Les Sims m’auront permis de réaliser bien des fantasmes : crisser une assiette à terre, recréer toute la fratrie Dion, faire crac-crac en public, alouette. 

Mais si je suis aussi reconnaissant envers eux, c’est surtout pour cela : ils ne font pas tout un fromage de l’homosexualité.  

Non, ils s’en sacrent comme de l’an 40, de l’homosexualité. Je dirais même qu’ils font mieux que s’en sacrer : ils ne font aucune distinction entre entre les hétéros et toute autre orientation sexuelle… 

Rétrospectivement, je réalise que cette normalisation a eu l’effet d’un baume sur mon jeune cœur queer.

Quand j’étais enfant, les Sims m’ont offert une oasis de répit, une distraction aussi douce que la moquette du bureau de mon père, dont je monopolisais le PC pendant des heures.

Une vie « normale »

Certes, ce jeu emblématique des années 2000 ne couvre pas toutes les nuances de la sexualité humaine, et je passe sous silence certaines actions plutôt wacks que nos Sims peuvent accomplir (genre toucher les fesses d’un voisin qu’on ne connaît ni d’Ève ni d’Adam). 

Cela dit, Les Sims auront toujours le mérite de permettre aux couples homosexuels de vivre une vie aussi normale que celle de leurs compatriotes hétéros (c’est-à-dire une vie rythmée par les maisons qui brûlent et les échelles de piscine qui se volatilisent).

Imaginez le contraire. Imaginez si les développeurs et développeuses du jeu avaient décidé de proscrire l’homosexualité, ou pire encore, de mettre des bâtons dans les roues aux couples du même genre.  

Imaginez si les Sims « hétéros » avaient eu le choix entre ces différentes actions lors d’un contact avec un Sim « homo » :

Conception par Benjamin Bouvier et illustration par Valaska

J’en ai des frissons dans le dos. 

Des ‘tites nuances

Pour reprendre une expression à la mode, j’ai « fait mes recherches » et j’ai découvert qu’il existe de petites distinctions entre les Sims homos et hétéros. 

(À l’époque, ces distinctions m’étaient complètement passées sous le nez, trop occupé que j’étais à créer une romance entre un Sim à mon effigie et un autre censé représenter Benjamin de MixMania.)

Dans le premier jeu, les couples du même sexe ne peuvent pas se marier. L’option « emménager » est disponible, mais pas moyen de descendre l’allée si t’es gai.

******************************

# Consignes de l'exercice:
[A] Selon le texte sur les Sims, qu'est-ce que les couples du même sexe ne peuvent pas faire dans le premier jeu ?
[B] Reproduisez, s'il vous plaît, la partie du texte sur les Sims qui commence par les mots contenant « Pour reprendre une » et se termine par « si t’es gai. ».

# Extrait source:

******************************

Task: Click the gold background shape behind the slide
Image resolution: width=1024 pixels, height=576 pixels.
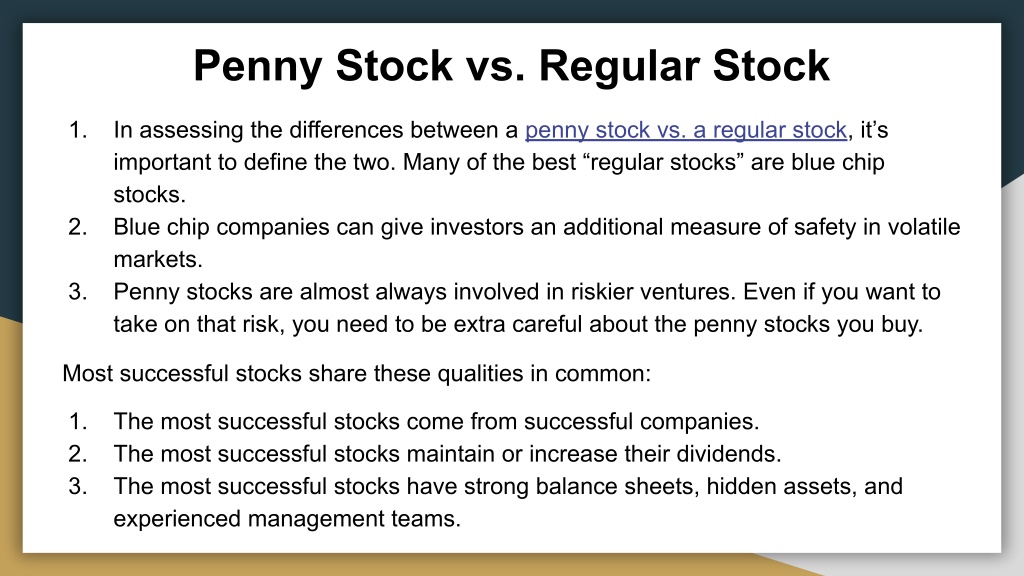Action: 10,457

******************************

# Réponses par consigne:
[A] Ils ne peuvent pas se marier.

[B]
Pour reprendre une expression à la mode, j’ai « fait mes recherches » et j’ai découvert qu’il existe de petites distinctions entre les Sims homos et hétéros. 

(À l’époque, ces distinctions m’étaient complètement passées sous le nez, trop occupé que j’étais à créer une romance entre un Sim à mon effigie et un autre censé représenter Benjamin de MixMania.)

Dans le premier jeu, les couples du même sexe ne peuvent pas se marier. L’option « emménager » est disponible, mais pas moyen de descendre l’allée si t’es gai.